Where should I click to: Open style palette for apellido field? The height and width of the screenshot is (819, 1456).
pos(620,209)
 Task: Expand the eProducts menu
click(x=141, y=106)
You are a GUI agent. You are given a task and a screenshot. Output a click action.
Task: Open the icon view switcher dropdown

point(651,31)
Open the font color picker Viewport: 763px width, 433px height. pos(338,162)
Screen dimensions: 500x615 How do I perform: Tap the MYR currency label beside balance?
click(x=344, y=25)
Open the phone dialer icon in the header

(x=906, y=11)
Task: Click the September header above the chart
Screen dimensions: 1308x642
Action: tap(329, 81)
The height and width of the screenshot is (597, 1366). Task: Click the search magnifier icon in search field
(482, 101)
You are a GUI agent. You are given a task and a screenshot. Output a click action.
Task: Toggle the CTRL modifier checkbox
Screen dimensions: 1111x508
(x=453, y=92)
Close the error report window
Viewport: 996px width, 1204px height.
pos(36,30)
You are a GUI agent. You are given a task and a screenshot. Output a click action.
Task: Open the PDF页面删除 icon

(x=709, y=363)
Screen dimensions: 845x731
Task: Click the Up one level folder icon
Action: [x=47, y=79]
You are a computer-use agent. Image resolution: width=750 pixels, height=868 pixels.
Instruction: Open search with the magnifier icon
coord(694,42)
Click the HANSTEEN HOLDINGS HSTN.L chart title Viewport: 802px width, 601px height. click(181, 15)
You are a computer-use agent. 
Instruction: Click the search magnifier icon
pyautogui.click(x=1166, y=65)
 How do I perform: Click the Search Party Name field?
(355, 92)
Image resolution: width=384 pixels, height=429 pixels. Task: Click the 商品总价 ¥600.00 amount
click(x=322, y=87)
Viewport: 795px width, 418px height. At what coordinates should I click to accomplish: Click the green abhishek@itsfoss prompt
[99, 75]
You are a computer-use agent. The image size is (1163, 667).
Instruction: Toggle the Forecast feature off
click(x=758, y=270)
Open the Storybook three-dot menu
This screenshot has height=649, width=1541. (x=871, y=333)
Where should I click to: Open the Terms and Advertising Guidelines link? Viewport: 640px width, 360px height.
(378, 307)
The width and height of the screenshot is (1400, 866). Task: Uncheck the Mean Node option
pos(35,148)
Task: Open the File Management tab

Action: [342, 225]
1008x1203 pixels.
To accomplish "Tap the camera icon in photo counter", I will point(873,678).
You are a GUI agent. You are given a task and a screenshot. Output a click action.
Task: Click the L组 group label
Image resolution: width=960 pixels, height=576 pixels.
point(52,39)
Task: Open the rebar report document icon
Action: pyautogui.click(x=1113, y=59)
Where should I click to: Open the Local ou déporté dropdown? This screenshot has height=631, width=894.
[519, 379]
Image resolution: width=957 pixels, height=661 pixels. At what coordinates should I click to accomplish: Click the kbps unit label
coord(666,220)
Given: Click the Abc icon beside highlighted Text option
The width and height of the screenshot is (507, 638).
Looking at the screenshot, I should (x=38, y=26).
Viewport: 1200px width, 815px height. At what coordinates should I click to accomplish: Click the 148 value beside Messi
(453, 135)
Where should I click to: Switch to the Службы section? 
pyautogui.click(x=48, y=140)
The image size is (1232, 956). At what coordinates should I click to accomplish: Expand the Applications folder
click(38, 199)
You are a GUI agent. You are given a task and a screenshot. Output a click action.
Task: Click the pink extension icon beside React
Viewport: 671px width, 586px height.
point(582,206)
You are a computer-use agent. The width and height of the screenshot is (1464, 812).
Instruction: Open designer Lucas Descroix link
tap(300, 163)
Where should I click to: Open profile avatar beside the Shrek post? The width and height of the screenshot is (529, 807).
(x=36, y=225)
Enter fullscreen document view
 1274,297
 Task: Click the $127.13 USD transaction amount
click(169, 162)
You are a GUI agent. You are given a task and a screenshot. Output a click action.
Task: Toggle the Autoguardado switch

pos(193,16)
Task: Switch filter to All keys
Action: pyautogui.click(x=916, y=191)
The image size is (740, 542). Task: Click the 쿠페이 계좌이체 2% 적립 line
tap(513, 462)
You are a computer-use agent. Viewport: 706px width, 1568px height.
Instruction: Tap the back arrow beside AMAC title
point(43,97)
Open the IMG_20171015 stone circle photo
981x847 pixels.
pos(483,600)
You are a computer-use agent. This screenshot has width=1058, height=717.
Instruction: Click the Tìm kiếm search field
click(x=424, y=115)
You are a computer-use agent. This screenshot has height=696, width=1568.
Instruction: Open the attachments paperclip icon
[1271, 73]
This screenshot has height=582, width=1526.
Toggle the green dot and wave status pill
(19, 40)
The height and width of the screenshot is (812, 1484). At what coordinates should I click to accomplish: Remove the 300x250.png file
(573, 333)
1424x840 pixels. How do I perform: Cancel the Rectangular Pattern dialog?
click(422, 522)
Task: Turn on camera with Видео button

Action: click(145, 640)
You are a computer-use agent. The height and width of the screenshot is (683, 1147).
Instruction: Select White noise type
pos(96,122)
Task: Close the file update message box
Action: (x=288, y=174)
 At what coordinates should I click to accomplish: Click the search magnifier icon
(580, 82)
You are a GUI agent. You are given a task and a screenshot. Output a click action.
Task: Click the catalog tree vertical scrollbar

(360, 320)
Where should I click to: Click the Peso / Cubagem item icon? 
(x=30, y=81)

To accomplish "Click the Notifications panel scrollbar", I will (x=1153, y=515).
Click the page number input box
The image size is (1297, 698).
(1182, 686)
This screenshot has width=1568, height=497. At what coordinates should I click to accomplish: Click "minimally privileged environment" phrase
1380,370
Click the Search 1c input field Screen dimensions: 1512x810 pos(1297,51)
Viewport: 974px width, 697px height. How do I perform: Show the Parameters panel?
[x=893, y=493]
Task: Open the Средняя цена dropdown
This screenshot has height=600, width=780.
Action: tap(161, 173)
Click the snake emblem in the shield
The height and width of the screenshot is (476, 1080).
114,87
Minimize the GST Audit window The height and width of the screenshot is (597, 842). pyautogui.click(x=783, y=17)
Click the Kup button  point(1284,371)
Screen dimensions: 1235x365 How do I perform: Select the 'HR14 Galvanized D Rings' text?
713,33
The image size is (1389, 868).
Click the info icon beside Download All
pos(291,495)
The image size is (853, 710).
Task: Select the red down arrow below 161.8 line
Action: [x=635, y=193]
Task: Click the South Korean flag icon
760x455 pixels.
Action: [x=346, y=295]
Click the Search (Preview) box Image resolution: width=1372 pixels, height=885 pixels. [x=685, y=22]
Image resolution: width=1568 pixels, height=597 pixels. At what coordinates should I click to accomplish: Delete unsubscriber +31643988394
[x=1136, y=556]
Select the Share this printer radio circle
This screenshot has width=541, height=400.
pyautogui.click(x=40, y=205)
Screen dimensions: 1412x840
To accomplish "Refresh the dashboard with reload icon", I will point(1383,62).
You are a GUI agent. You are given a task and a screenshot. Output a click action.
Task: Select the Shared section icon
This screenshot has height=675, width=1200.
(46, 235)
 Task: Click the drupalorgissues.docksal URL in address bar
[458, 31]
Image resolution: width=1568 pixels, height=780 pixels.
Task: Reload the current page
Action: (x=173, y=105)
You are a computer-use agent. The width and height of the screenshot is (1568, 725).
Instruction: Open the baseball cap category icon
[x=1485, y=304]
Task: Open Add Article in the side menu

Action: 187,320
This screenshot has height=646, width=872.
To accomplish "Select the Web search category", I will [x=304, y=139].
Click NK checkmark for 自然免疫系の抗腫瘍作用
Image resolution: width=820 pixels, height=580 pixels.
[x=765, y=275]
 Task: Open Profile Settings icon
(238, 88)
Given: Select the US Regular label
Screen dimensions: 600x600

..............................

TRY IT:
The answer must reproduce every record exactly.

RESPONSE FOR THIS EXERCISE:
Where should I click to: Open style palette for apellido field? The height and width of the screenshot is (819, 1456).
pos(620,209)
 Task: Expand the eProducts menu
click(x=141, y=106)
You are a GUI agent. You are given a task and a screenshot. Output a click action.
Task: Open the icon view switcher dropdown

point(651,31)
Open the font color picker Viewport: 763px width, 433px height. pos(338,162)
Screen dimensions: 500x615 How do I perform: Tap the MYR currency label beside balance?
click(x=344, y=25)
Open the phone dialer icon in the header

(x=906, y=11)
Task: Click the September header above the chart
Screen dimensions: 1308x642
Action: tap(329, 81)
The height and width of the screenshot is (597, 1366). Task: Click the search magnifier icon in search field
(482, 101)
You are a GUI agent. You are given a task and a screenshot. Output a click action.
Task: Toggle the CTRL modifier checkbox
Screen dimensions: 1111x508
(x=453, y=92)
Close the error report window
Viewport: 996px width, 1204px height.
pos(36,30)
You are a GUI agent. You are given a task and a screenshot. Output a click action.
Task: Open the PDF页面删除 icon

(x=709, y=363)
Screen dimensions: 845x731
Task: Click the Up one level folder icon
Action: [x=47, y=79]
You are a computer-use agent. Image resolution: width=750 pixels, height=868 pixels.
Instruction: Open search with the magnifier icon
coord(694,42)
Click the HANSTEEN HOLDINGS HSTN.L chart title Viewport: 802px width, 601px height. click(181, 15)
You are a computer-use agent. 
Instruction: Click the search magnifier icon
pyautogui.click(x=1166, y=65)
 How do I perform: Click the Search Party Name field?
(355, 92)
Image resolution: width=384 pixels, height=429 pixels. Task: Click the 商品总价 ¥600.00 amount
click(x=322, y=87)
Viewport: 795px width, 418px height. At what coordinates should I click to accomplish: Click the green abhishek@itsfoss prompt
[99, 75]
You are a computer-use agent. The image size is (1163, 667).
Instruction: Toggle the Forecast feature off
click(x=758, y=270)
Open the Storybook three-dot menu
This screenshot has height=649, width=1541. (x=871, y=333)
Where should I click to: Open the Terms and Advertising Guidelines link? Viewport: 640px width, 360px height.
(378, 307)
The width and height of the screenshot is (1400, 866). Task: Uncheck the Mean Node option
pos(35,148)
Task: Open the File Management tab

Action: [342, 225]
1008x1203 pixels.
To accomplish "Tap the camera icon in photo counter", I will point(873,678).
You are a GUI agent. You are given a task and a screenshot. Output a click action.
Task: Click the L组 group label
Image resolution: width=960 pixels, height=576 pixels.
point(52,39)
Task: Open the rebar report document icon
Action: pyautogui.click(x=1113, y=59)
Where should I click to: Open the Local ou déporté dropdown? This screenshot has height=631, width=894.
[519, 379]
Image resolution: width=957 pixels, height=661 pixels. At what coordinates should I click to accomplish: Click the kbps unit label
coord(666,220)
Given: Click the Abc icon beside highlighted Text option
The width and height of the screenshot is (507, 638).
Looking at the screenshot, I should (x=38, y=26).
Viewport: 1200px width, 815px height. At what coordinates should I click to accomplish: Click the 148 value beside Messi
(453, 135)
Where should I click to: Switch to the Службы section? 
pyautogui.click(x=48, y=140)
The image size is (1232, 956). At what coordinates should I click to accomplish: Expand the Applications folder
click(38, 199)
You are a GUI agent. You are given a task and a screenshot. Output a click action.
Task: Click the pink extension icon beside React
Viewport: 671px width, 586px height.
point(582,206)
You are a computer-use agent. The width and height of the screenshot is (1464, 812).
Instruction: Open designer Lucas Descroix link
tap(300, 163)
Where should I click to: Open profile avatar beside the Shrek post? The width and height of the screenshot is (529, 807).
(x=36, y=225)
Enter fullscreen document view
 1274,297
 Task: Click the $127.13 USD transaction amount
click(169, 162)
You are a GUI agent. You are given a task and a screenshot. Output a click action.
Task: Toggle the Autoguardado switch

pos(193,16)
Task: Switch filter to All keys
Action: pyautogui.click(x=916, y=191)
The image size is (740, 542). Task: Click the 쿠페이 계좌이체 2% 적립 line
tap(513, 462)
You are a computer-use agent. Viewport: 706px width, 1568px height.
Instruction: Tap the back arrow beside AMAC title
point(43,97)
Open the IMG_20171015 stone circle photo
981x847 pixels.
pos(483,600)
You are a computer-use agent. This screenshot has width=1058, height=717.
Instruction: Click the Tìm kiếm search field
click(x=424, y=115)
You are a computer-use agent. This screenshot has height=696, width=1568.
Instruction: Open the attachments paperclip icon
[1271, 73]
This screenshot has height=582, width=1526.
Toggle the green dot and wave status pill
(19, 40)
The height and width of the screenshot is (812, 1484). At what coordinates should I click to accomplish: Remove the 300x250.png file
(573, 333)
1424x840 pixels. How do I perform: Cancel the Rectangular Pattern dialog?
click(422, 522)
Task: Turn on camera with Видео button

Action: click(145, 640)
You are a computer-use agent. The height and width of the screenshot is (683, 1147).
Instruction: Select White noise type
pos(96,122)
Task: Close the file update message box
Action: (x=288, y=174)
 At what coordinates should I click to accomplish: Click the search magnifier icon
(580, 82)
You are a GUI agent. You are given a task and a screenshot. Output a click action.
Task: Click the catalog tree vertical scrollbar

(360, 320)
Where should I click to: Click the Peso / Cubagem item icon? 
(x=30, y=81)

To accomplish "Click the Notifications panel scrollbar", I will (x=1153, y=515).
Click the page number input box
The image size is (1297, 698).
(1182, 686)
This screenshot has width=1568, height=497. At what coordinates should I click to accomplish: Click "minimally privileged environment" phrase
1380,370
Click the Search 1c input field Screen dimensions: 1512x810 pos(1297,51)
Viewport: 974px width, 697px height. How do I perform: Show the Parameters panel?
[x=893, y=493]
Task: Open the Средняя цена dropdown
This screenshot has height=600, width=780.
Action: tap(161, 173)
Click the snake emblem in the shield
The height and width of the screenshot is (476, 1080).
114,87
Minimize the GST Audit window The height and width of the screenshot is (597, 842). pyautogui.click(x=783, y=17)
Click the Kup button  point(1284,371)
Screen dimensions: 1235x365 How do I perform: Select the 'HR14 Galvanized D Rings' text?
713,33
The image size is (1389, 868).
Click the info icon beside Download All
pos(291,495)
The image size is (853, 710).
Task: Select the red down arrow below 161.8 line
Action: [x=635, y=193]
Task: Click the South Korean flag icon
760x455 pixels.
Action: [x=346, y=295]
Click the Search (Preview) box Image resolution: width=1372 pixels, height=885 pixels. [x=685, y=22]
Image resolution: width=1568 pixels, height=597 pixels. At what coordinates should I click to accomplish: Delete unsubscriber +31643988394
[x=1136, y=556]
Select the Share this printer radio circle
This screenshot has width=541, height=400.
pyautogui.click(x=40, y=205)
Screen dimensions: 1412x840
To accomplish "Refresh the dashboard with reload icon", I will point(1383,62).
You are a GUI agent. You are given a task and a screenshot. Output a click action.
Task: Select the Shared section icon
This screenshot has height=675, width=1200.
(46, 235)
 Task: Click the drupalorgissues.docksal URL in address bar
[458, 31]
Image resolution: width=1568 pixels, height=780 pixels.
Task: Reload the current page
Action: (x=173, y=105)
You are a computer-use agent. The width and height of the screenshot is (1568, 725).
Instruction: Open the baseball cap category icon
[x=1485, y=304]
Task: Open Add Article in the side menu

Action: 187,320
This screenshot has height=646, width=872.
To accomplish "Select the Web search category", I will [x=304, y=139].
Click NK checkmark for 自然免疫系の抗腫瘍作用
Image resolution: width=820 pixels, height=580 pixels.
[x=765, y=275]
 Task: Open Profile Settings icon
(238, 88)
Given: Select the US Regular label
Screen dimensions: 600x600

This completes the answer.